##### PROVIDED MATERIAL

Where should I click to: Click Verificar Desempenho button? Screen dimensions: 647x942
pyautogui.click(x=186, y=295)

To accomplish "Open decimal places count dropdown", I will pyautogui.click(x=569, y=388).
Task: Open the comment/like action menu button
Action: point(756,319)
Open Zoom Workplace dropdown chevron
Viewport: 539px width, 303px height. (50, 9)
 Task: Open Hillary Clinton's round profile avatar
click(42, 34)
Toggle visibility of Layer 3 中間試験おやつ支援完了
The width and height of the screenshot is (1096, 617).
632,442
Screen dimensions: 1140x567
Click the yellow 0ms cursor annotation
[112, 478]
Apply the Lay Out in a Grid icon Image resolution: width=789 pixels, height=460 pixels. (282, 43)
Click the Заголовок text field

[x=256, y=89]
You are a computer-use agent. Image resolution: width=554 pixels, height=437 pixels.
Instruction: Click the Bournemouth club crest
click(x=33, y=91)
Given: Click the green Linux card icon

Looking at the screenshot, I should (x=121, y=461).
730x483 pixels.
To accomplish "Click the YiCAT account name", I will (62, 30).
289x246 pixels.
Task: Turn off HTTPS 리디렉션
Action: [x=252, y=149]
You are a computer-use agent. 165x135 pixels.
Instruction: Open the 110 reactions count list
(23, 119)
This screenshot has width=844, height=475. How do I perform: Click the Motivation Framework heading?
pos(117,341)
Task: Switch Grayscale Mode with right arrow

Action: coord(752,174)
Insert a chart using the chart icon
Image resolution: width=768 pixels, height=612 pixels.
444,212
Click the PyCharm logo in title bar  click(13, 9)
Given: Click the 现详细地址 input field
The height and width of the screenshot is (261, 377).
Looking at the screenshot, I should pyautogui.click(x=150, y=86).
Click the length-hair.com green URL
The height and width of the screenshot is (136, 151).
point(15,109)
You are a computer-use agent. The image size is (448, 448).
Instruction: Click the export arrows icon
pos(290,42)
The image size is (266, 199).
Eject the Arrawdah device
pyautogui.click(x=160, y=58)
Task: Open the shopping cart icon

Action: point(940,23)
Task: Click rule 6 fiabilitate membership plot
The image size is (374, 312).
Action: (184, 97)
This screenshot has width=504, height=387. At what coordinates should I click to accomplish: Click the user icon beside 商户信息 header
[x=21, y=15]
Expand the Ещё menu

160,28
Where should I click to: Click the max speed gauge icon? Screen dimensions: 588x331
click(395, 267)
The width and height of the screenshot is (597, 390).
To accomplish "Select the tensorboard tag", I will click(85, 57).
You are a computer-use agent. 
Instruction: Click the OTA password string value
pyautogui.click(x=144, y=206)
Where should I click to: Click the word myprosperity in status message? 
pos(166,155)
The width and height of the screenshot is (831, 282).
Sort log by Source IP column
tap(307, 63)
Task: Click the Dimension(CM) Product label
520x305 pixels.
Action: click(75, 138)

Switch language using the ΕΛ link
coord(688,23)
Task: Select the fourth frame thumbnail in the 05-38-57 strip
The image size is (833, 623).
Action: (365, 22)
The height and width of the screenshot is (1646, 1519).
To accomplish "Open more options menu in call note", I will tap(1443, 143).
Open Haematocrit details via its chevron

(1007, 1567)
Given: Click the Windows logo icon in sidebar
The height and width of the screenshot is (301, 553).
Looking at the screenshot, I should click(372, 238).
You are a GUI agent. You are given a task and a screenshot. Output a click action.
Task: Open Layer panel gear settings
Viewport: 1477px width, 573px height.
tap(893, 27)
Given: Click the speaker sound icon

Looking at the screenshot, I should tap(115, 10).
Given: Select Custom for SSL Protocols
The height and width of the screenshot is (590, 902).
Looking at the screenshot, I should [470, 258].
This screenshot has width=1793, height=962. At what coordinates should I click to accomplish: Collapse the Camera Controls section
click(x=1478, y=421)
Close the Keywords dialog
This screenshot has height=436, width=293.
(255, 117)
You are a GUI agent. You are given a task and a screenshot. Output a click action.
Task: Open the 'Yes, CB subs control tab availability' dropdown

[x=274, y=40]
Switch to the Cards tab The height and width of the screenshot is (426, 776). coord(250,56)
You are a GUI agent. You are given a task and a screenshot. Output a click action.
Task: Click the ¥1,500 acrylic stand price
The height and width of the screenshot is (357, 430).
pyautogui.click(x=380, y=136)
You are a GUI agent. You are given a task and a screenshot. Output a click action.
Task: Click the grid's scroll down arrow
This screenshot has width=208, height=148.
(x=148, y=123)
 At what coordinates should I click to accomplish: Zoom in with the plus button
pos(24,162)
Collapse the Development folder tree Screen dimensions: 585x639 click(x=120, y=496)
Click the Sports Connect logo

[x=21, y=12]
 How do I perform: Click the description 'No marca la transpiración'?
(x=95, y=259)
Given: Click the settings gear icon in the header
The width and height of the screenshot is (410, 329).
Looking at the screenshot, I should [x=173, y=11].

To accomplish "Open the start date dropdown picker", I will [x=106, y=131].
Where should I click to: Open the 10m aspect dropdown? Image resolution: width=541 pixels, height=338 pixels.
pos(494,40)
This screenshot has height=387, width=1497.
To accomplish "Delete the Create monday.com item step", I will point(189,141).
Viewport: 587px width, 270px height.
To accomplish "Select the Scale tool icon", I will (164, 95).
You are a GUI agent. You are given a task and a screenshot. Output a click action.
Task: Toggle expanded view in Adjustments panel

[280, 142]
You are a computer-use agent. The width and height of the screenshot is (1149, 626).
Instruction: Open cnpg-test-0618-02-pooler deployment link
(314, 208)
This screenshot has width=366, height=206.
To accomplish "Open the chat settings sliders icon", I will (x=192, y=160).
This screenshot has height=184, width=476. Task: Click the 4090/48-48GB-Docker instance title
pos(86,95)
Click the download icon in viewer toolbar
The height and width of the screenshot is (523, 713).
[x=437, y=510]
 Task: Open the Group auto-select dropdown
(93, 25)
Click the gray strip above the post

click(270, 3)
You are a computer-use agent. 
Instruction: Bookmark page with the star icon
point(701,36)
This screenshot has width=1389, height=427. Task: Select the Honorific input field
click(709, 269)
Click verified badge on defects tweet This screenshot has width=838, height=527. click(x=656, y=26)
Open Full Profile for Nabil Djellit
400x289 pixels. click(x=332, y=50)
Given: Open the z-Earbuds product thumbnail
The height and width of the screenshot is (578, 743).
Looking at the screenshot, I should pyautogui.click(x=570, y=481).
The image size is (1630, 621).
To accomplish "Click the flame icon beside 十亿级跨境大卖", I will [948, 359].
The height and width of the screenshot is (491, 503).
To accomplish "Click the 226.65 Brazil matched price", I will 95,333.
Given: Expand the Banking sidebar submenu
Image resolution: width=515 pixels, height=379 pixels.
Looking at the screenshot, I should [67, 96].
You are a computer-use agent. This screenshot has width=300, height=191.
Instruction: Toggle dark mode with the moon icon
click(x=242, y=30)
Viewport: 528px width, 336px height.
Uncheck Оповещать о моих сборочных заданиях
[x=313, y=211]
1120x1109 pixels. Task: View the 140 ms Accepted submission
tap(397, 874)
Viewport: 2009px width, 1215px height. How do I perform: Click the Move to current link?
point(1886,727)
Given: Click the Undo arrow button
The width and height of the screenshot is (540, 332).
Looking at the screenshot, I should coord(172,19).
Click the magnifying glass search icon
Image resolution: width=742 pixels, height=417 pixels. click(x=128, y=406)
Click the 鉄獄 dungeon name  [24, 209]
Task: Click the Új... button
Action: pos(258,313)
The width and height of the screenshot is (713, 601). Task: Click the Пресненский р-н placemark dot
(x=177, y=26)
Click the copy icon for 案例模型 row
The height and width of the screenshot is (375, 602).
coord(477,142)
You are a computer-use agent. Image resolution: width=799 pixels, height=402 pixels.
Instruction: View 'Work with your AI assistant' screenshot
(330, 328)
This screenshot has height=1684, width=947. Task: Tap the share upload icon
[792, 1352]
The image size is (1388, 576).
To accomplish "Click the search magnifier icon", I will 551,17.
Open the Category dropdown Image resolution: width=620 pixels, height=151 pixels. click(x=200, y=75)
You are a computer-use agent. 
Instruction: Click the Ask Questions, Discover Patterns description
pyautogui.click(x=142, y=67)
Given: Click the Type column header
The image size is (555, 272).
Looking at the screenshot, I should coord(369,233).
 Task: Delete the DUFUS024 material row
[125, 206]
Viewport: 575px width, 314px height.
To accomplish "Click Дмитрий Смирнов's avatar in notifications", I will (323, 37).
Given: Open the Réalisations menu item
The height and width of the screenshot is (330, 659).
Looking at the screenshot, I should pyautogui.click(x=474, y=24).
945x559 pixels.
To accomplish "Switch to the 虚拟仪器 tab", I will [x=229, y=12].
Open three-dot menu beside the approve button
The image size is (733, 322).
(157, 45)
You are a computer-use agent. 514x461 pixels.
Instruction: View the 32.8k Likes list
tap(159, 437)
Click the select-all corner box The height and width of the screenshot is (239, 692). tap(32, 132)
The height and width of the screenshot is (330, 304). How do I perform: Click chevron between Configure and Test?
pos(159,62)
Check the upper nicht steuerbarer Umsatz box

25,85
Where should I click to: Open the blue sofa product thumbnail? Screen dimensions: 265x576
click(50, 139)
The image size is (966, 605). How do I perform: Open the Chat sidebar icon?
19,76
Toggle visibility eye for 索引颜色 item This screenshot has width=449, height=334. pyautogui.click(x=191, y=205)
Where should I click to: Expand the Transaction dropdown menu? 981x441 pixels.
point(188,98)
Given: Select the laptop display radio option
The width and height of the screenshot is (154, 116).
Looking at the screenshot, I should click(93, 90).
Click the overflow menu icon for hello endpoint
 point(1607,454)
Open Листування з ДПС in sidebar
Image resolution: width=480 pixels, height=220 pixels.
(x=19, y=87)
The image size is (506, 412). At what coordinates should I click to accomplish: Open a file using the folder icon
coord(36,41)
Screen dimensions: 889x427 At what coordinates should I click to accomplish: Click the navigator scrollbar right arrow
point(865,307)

##########

YOUR OBJECTIVE:
For this exercise, copy every line of the data that holds "gear".

FINISHED TASK:
Task: Open Layer panel gear settings
Given: Click the settings gear icon in the header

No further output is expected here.